The FTSE 100 turned south again on Friday, slipping 34 points to 6,361. IAG and Barclays shares - Barclays' share price is currently at its lowest point since the start of the year - were the chief drifters, down 2.5% and 2.2% respectively (to 582.50p and 232p). RandgoldResources also fell 1.8%. However TaylorWimpey and Meggitt took 2.1% and 1.8% climbs.

Over in the US there was similar lacklustre sentiment with the Dow down by 92 points to 17,663.5. Healthcare stocks fared particularly badly with Pfizer falling 2.7% and UnitedhealthGroup down 1.6%.

We start with a bullish Ryanair and profits up 37% for the first half of the year to €1,088m. Traffic grew 13% to 58m with Ryanair's load factor rising 4% points to 93%. Average fares rose 2% as unit costs fell 6% (though Ryanair is still paying $90 a barrel for oil, expected to slip to the $65 region by spring).

The Irish airline has hiked its full year traffic target from 104m to 105m customers with Q3 traffic set to grow 17% and Q4 by 22%. It expects Q3 average fares to be broadly flat. Full year net profit should be towards the upper end of the €1,175m-$1,225m range.
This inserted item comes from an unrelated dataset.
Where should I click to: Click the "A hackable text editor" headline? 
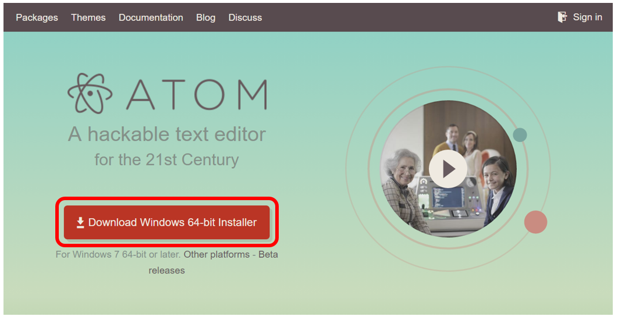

"We have enjoyed," says the airline, "a bumper summer due to a very rare confluence of favourable events including stronger sterling, adverse weather in northern Europe, reasonably flat industry capacity and further savings on our unhedged fuel."

Next, a 32% jump in HSBC profits for the third quarter. Profits have come in at $6.1bn compared to $4.6bn for the same period a year ago. Predicted forecasts had been in the $5.2bn region in comparison for the third quarter.

However though profits were substantially up HSBC revenues took a dent, down 4% to $14bn overall thanks largely to the Asian confidence downturn, striking its wealth management arm. HSBC shares also remain almost 20% down in the last year.

"Our cost-reduction measures are beginning to have an impact on our cost base," says HSBC. "There is more to achieve on costs and we expect the measures we have already taken to have a further impact in the fourth quarter."

Finally, Hikma Pharma. It claims it has been performing strongly across most of its businesses in the year to date, particularly in the Injectables business. Trading in its Generics business is currently below expectations it says.

Following a strong performance in 2014, Hikma claims its positive for its revenue outlook for 2015 and beyond. The branded business is performing well across most markets Hikma claims.

"Due to a favourable product mix and good cost control, we expect to achieve a strong adjusted operating margin in the second half of the year."